[Task goal]:
Present the lines below again, exactly as they stand.

[Information]:

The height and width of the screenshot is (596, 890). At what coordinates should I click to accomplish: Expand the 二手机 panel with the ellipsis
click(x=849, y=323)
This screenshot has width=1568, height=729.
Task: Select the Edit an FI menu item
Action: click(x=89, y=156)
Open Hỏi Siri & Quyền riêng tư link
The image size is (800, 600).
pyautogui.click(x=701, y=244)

[Exercise result]:
The height and width of the screenshot is (596, 890). At what coordinates should I click to accomplish: Expand the 二手机 panel with the ellipsis
click(x=849, y=323)
This screenshot has width=1568, height=729.
Task: Select the Edit an FI menu item
Action: click(x=89, y=156)
Open Hỏi Siri & Quyền riêng tư link
The image size is (800, 600).
pyautogui.click(x=701, y=244)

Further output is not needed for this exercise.